I blame Hayes Judah for giving it to me, like a tiny Typhoid Mary in a Spider-Man tank top.

I shall overcome, weathering this goopy mess with dignity. Of all the maladies I’ve acquired from Jellybean — if only by proxy — pink eye is by far the most recreational.

I just love the looks of horror and suspicion that come from strangers when they get up close and personal.
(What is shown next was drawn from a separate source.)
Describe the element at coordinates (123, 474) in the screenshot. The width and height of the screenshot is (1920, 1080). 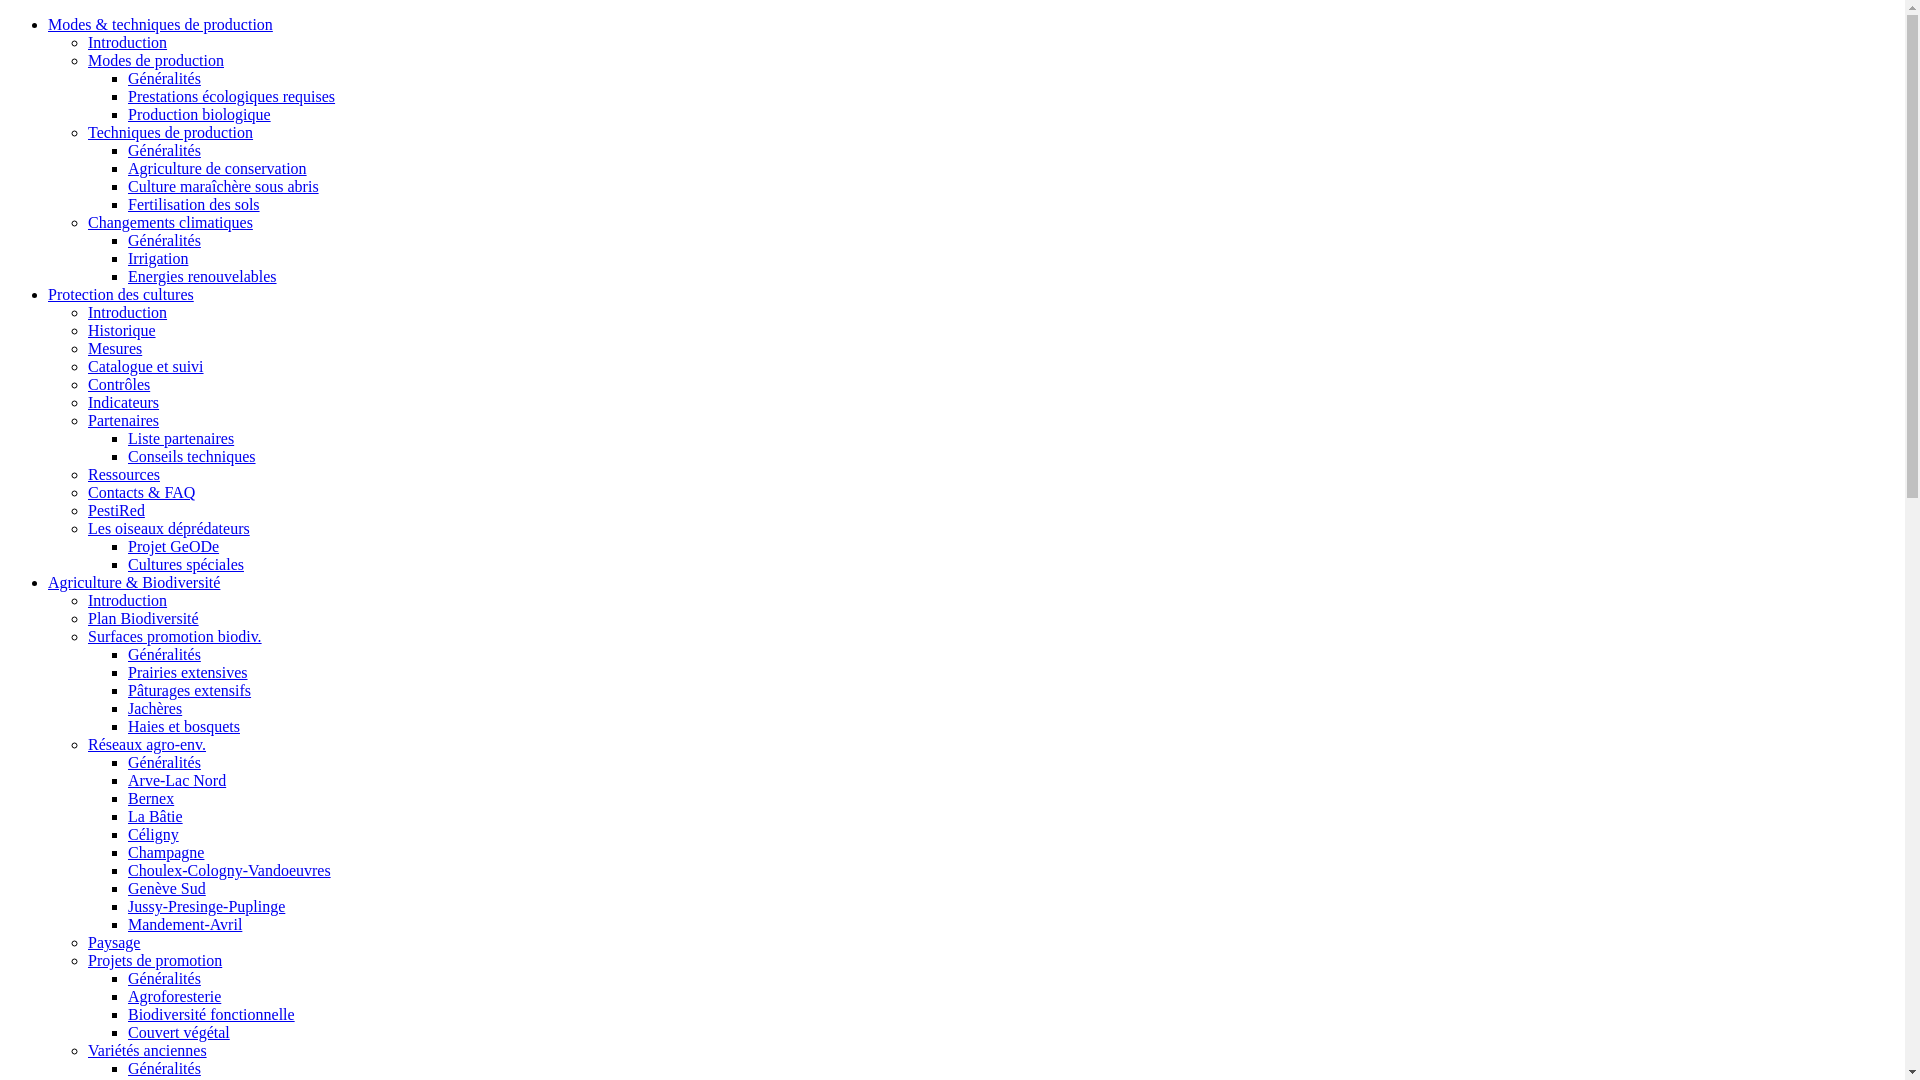
I see `'Ressources'` at that location.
I was in Starbucks, minding my own business and ordering an iced coffee, when the previously perky barista made eye contact with me and leapt back so fast you’d have thought a copperhead was lurking in the cash register.
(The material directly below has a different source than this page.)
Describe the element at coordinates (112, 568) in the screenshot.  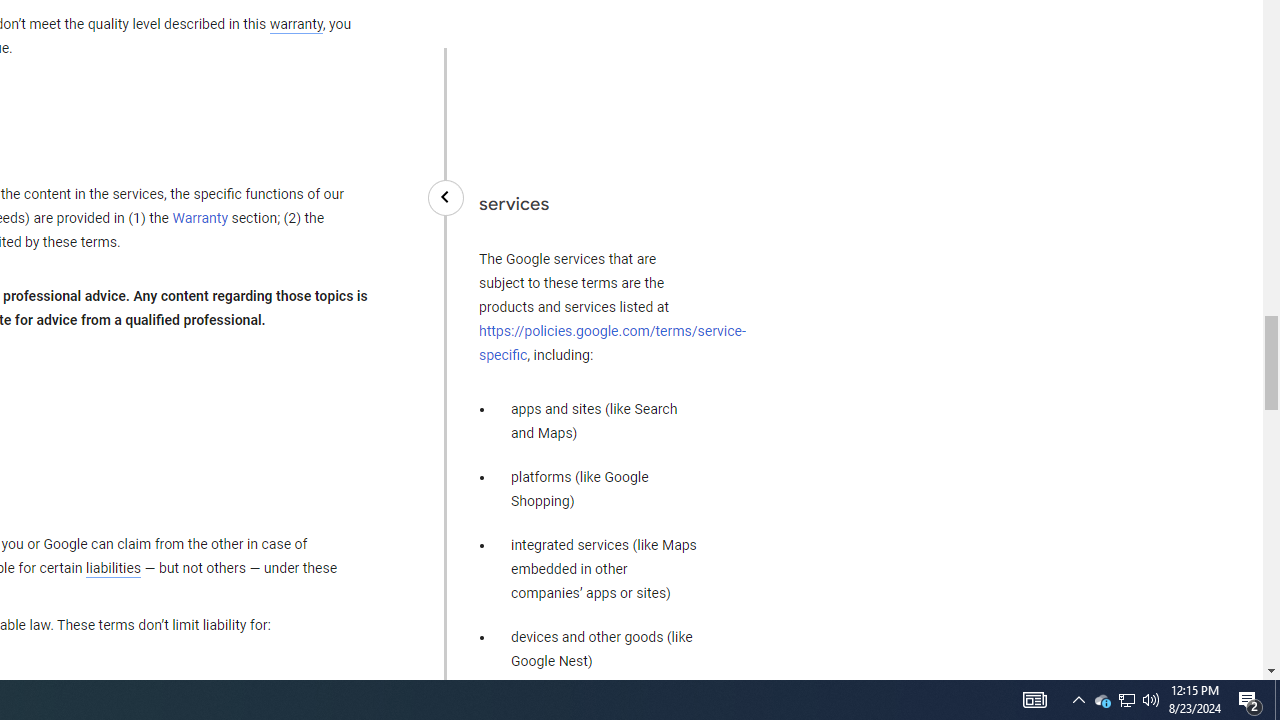
I see `'liabilities'` at that location.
“What’s going on with your eye?” she asked with something close to real concern. “It looks terrible.”

I hadn’t been too self-conscious before that. Now there were six people standing in line behind me who suddenly thought I had the plague. For a second I wanted to run around like Max from Where the Wild Things Are, shouting, “Touch it! Touch it! I dare you to know my pain!”

Alas, cooler heads prevailed. Not that I can’t appreciate the fear. I look like a bipolar Incredible Hulk, with one eye an angry red and the other as placid and blue as a spring afternoon. There are moments when the itching gets so bad I want to scoop my eyeball out with a spoon, but I must also admit to being rather fascinated by the gnarly stuff that can seep out of an otherwise normally calm orifice (though I guess the eye would only be an orifice if I were to actually scoop it out).
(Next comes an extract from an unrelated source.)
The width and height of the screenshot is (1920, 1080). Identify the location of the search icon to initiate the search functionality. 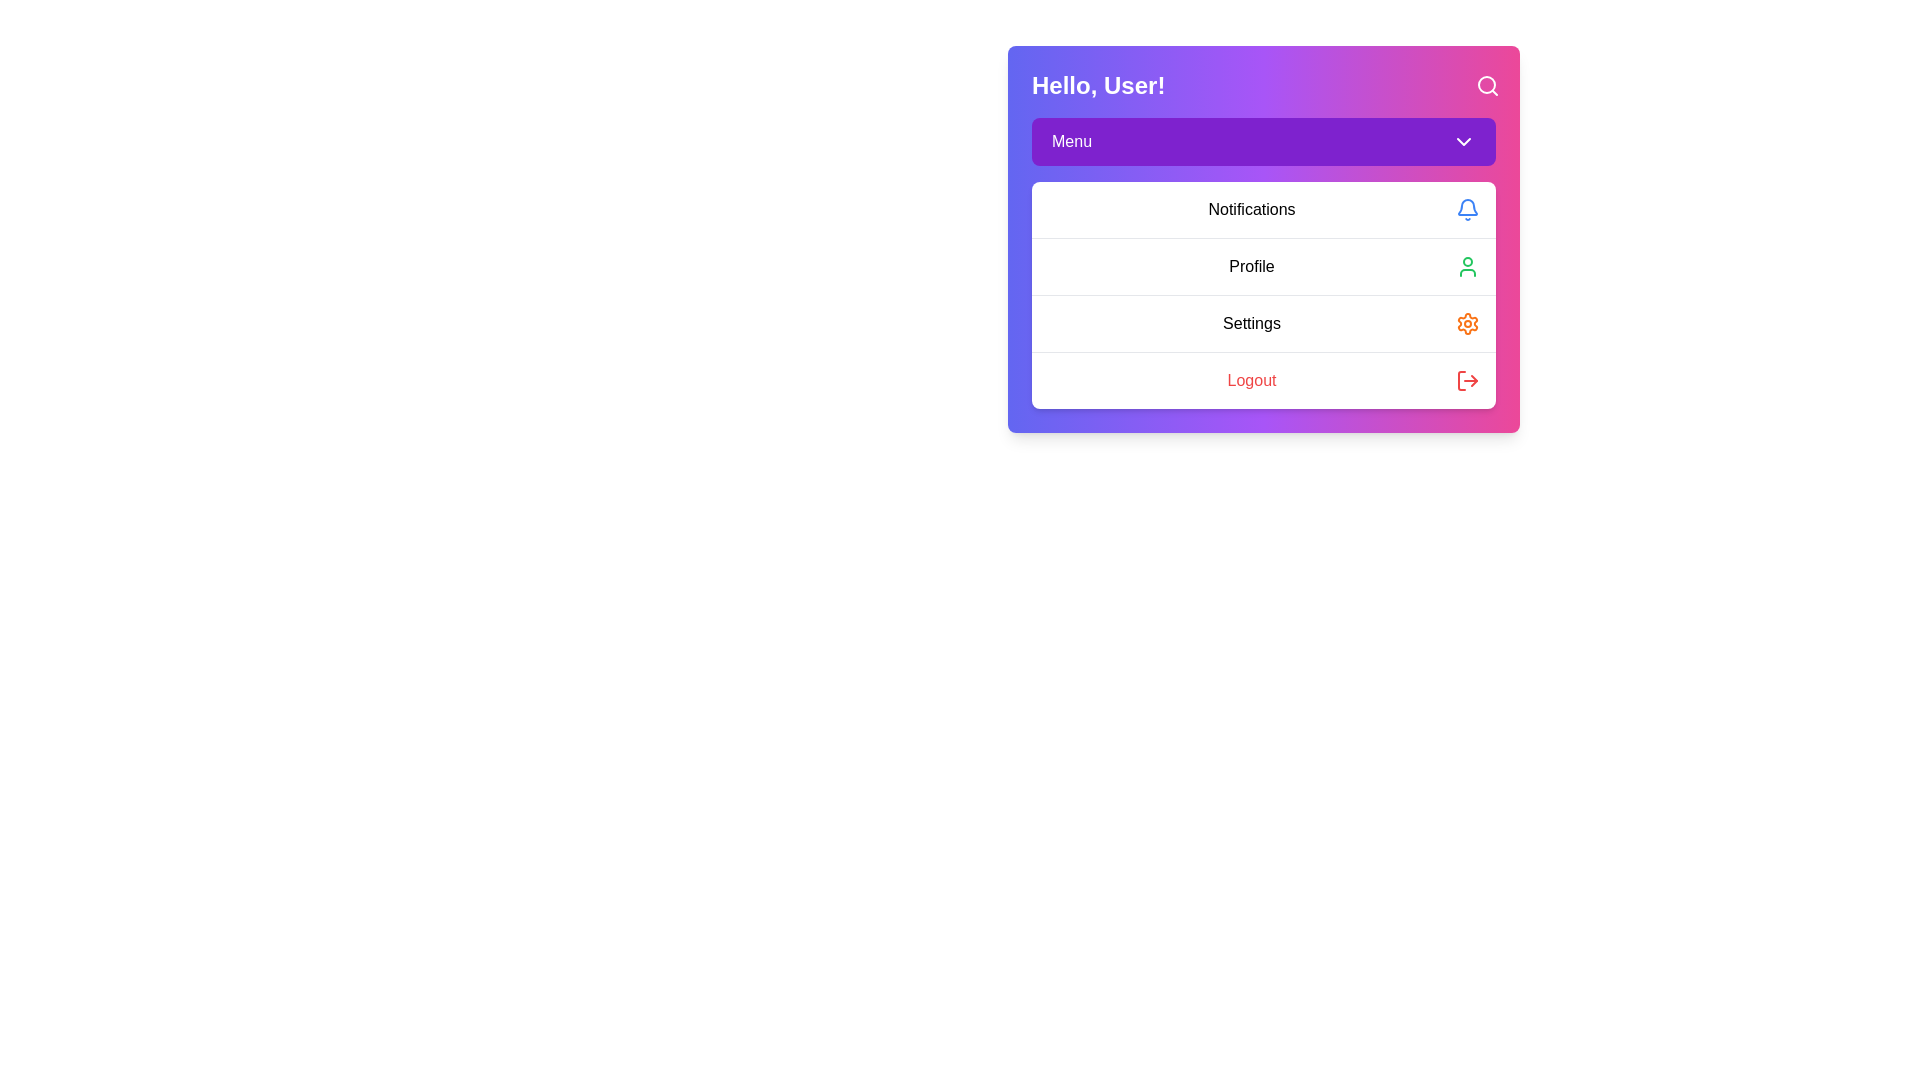
(1488, 84).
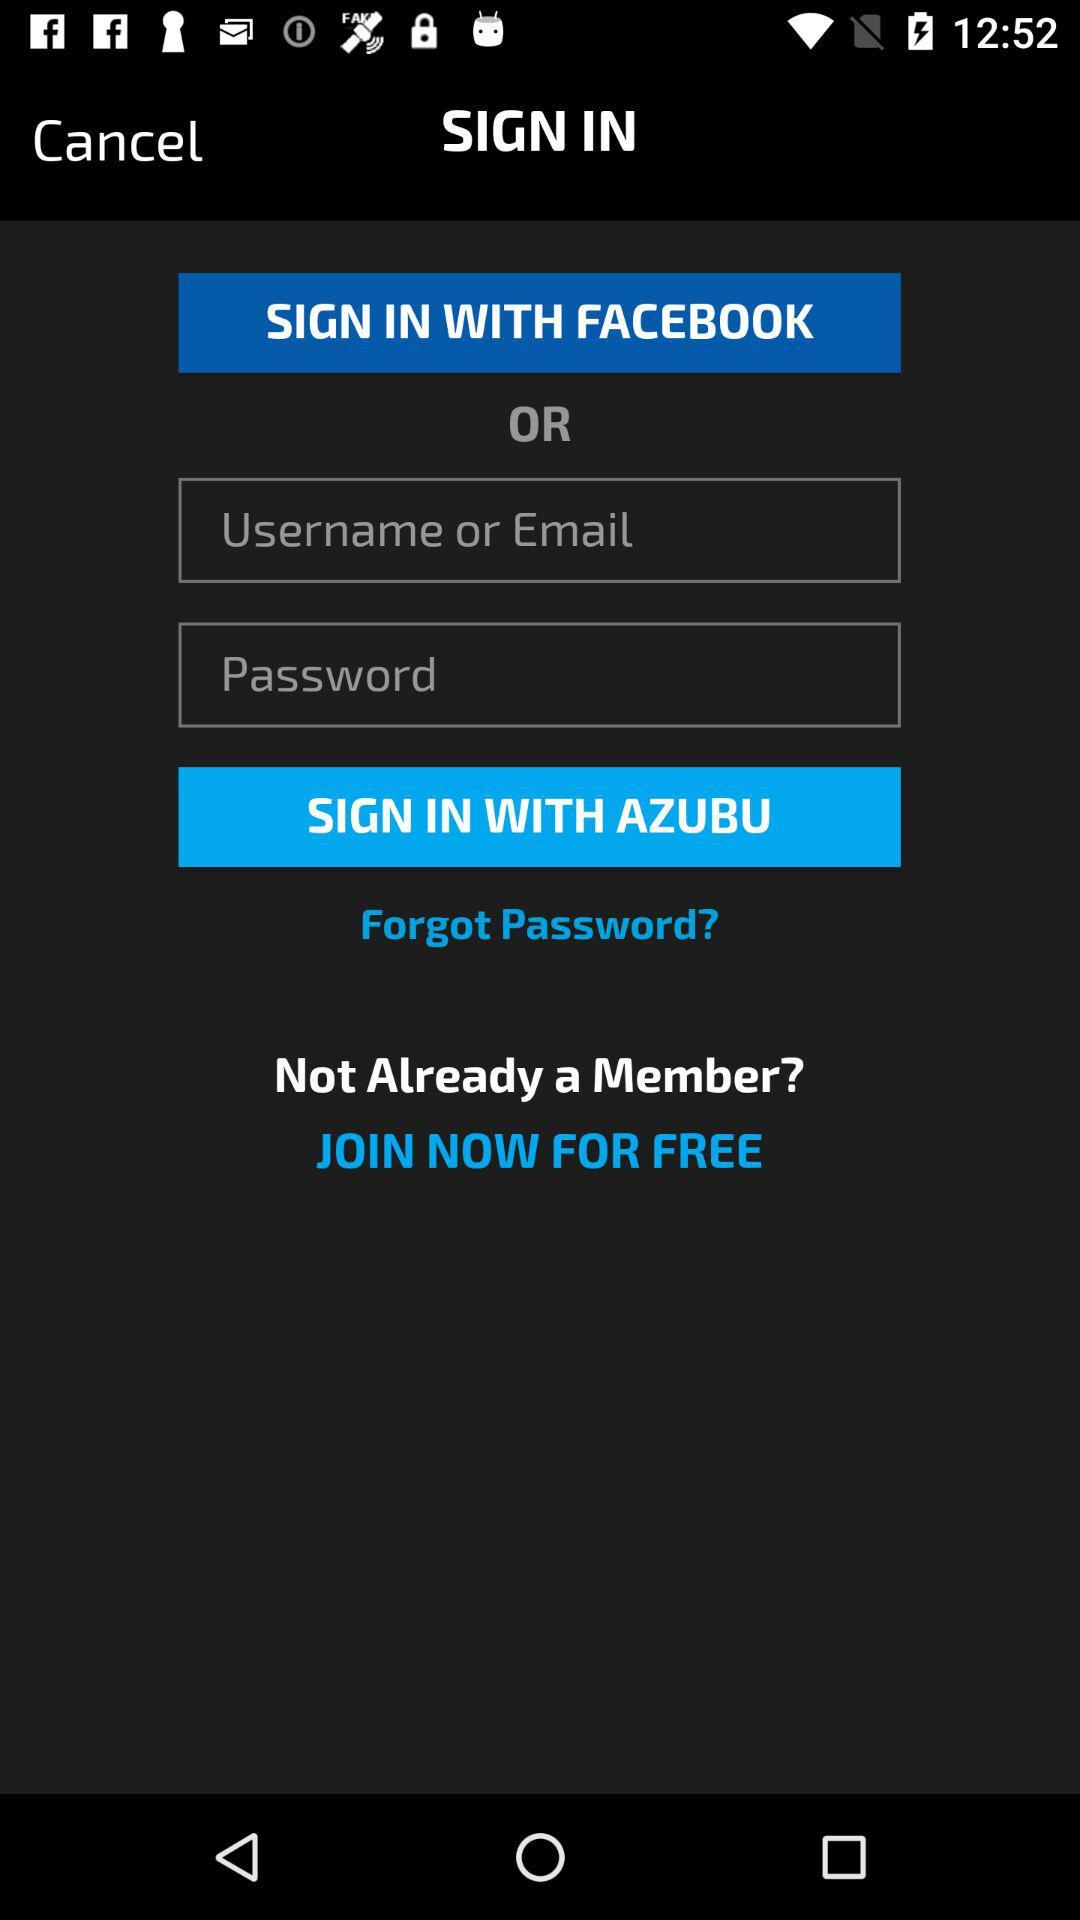 Image resolution: width=1080 pixels, height=1920 pixels. What do you see at coordinates (117, 140) in the screenshot?
I see `icon at the top left corner` at bounding box center [117, 140].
It’s a good thing My Lovely Wife is a nurse — although I must admit she doesn’t have the sweetest of bedside manners for her ailing, half-blind, ever-needy husband (who has a penchant for histrionics). She snatches my eyelid back, dumps drops in there and pats me on the head without so much as a peck on the cheek. I keep waiting for her to rub in some dirt and tell me to “walk it off, son,” like my 8-and-under baseball coach.

I must also give credit where credit is due. Were it not for My Lovely Wife’s earlier battle with pink eye, I wouldn’t have been on the mend so quickly. She had some drops left over from a few summers ago, so as soon as the goop appeared, the medication was put to good use.

Although, in those moments before drifting off to sleep, I couldn’t help but second-guess the decision to use year-old drops in my eye.

The next morning, my eye was sealed shut. Super Glue ain’t got nothin’ on pink-eye goop.